WHAT TO WORK ON |
A – In the text on nursing homes and stimulus checks, copy the stretch from "Some nursing homes may" through "take stimulus checks.", swapping "facility" for "residence".
B – Carry on the article about nursing homes taking residents' stimulus checks from the point where it stops.

DOCUMENT EXCERPT |
________________________________________

Some nursing homes may have stolen the coronavirus stimulus checks of the people living there, the Federal Trade Commission says. The FTC posted a warning online on Friday, urging nursing home residents and their families to be on the lookout for signs that their stimulus check was signed over to the facility where they live without their knowledge. The FTC stressed that nursing homes and assisted living facilities do not have the right to take stimulus checks.
The FTC has gotten reports that some nursing homes have forced or tricked residents into signing over their stimulus check to the facility, especially those who are on Medicaid. These places are trying to make the case that the relief checks count as "resources" under the rules of the federal benefits programs used to pay for their services. However, this is not the case, and the FTC urges people to check in on loved ones who are on Medicaid and may have fallen victim to this falsehood.
Anyone who has been tricked in this way should file a complaint with their state attorney general to get things started. The FTC has now posted multiple blog posts about this problem, including one directed at nursing homes themselves, stating in no uncertain terms that they may not seize stimulus payments from residents.
FTC Elder Justice Coordinator Lois Greisman told reporters from CNN that "this is not just a horror story making the rounds. These are actual reports that our friends in the Iowa Attorney General's Office have been getting — and handling. Other states have seen the same."

________________________________________

DATASET |
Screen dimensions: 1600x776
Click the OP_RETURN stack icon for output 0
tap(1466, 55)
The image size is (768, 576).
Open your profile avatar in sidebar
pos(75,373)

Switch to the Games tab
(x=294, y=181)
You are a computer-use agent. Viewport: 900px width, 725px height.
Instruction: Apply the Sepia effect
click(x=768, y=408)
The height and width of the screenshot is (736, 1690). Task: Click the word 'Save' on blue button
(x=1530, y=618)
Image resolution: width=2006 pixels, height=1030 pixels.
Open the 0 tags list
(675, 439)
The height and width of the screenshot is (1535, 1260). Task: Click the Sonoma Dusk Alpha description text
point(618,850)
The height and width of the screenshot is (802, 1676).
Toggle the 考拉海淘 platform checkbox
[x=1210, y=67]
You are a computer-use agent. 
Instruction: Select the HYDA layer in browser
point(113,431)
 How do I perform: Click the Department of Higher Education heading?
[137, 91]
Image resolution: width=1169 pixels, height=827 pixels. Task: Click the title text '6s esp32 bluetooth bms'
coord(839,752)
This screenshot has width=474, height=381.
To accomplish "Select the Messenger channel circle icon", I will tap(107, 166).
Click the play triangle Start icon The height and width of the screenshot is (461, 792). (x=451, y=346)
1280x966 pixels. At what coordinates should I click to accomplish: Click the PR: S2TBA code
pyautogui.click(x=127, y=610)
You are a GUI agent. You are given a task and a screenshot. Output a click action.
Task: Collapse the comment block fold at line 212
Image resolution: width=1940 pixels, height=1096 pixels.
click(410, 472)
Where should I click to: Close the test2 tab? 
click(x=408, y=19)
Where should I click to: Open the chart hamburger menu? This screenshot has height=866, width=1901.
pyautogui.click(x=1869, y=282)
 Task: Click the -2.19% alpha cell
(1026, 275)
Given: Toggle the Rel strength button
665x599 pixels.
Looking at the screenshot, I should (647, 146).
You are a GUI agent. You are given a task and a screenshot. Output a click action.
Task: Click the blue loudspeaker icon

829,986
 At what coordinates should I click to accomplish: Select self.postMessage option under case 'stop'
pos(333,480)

________________________________________

TASK ANSWERS |
A –
Some nursing homes may have stolen the coronavirus stimulus checks of the people living there, the Federal Trade Commission says. The FTC posted a warning online on Friday, urging nursing home residents and their families to be on the lookout for signs that their stimulus check was signed over to the residence where they live without their knowledge. The FTC stressed that nursing homes and assisted living facilities do not have the right to take stimulus checks.

B –
The IRS issued the checks under the CARES Act, which stipulates that debt collectors of any kind may not seize them due to the severity of the coronavirus pandemic and the ensuing economic fallout. The only exception to this rule is child support, which may be collected if the recipient is behind on payments.
Nursing homes know better than anyone just how bad the coronavirus pandemic has gotten. Many reports have circulated, saying that facilities for the elderly are the worst-hit in the country by this outbreak. COVID-19 is particularly dangerous for the elderly, those with pre-existing conditions and those with autoimmune disorders.
The elderly are also at a higher risk for being taken advantage of with a stimulus check scam — of which there have been many for over a month now. Even before the checks were issued, phony robocalls, emails and text alerts tried to fool recipients into handing over their economic relief money.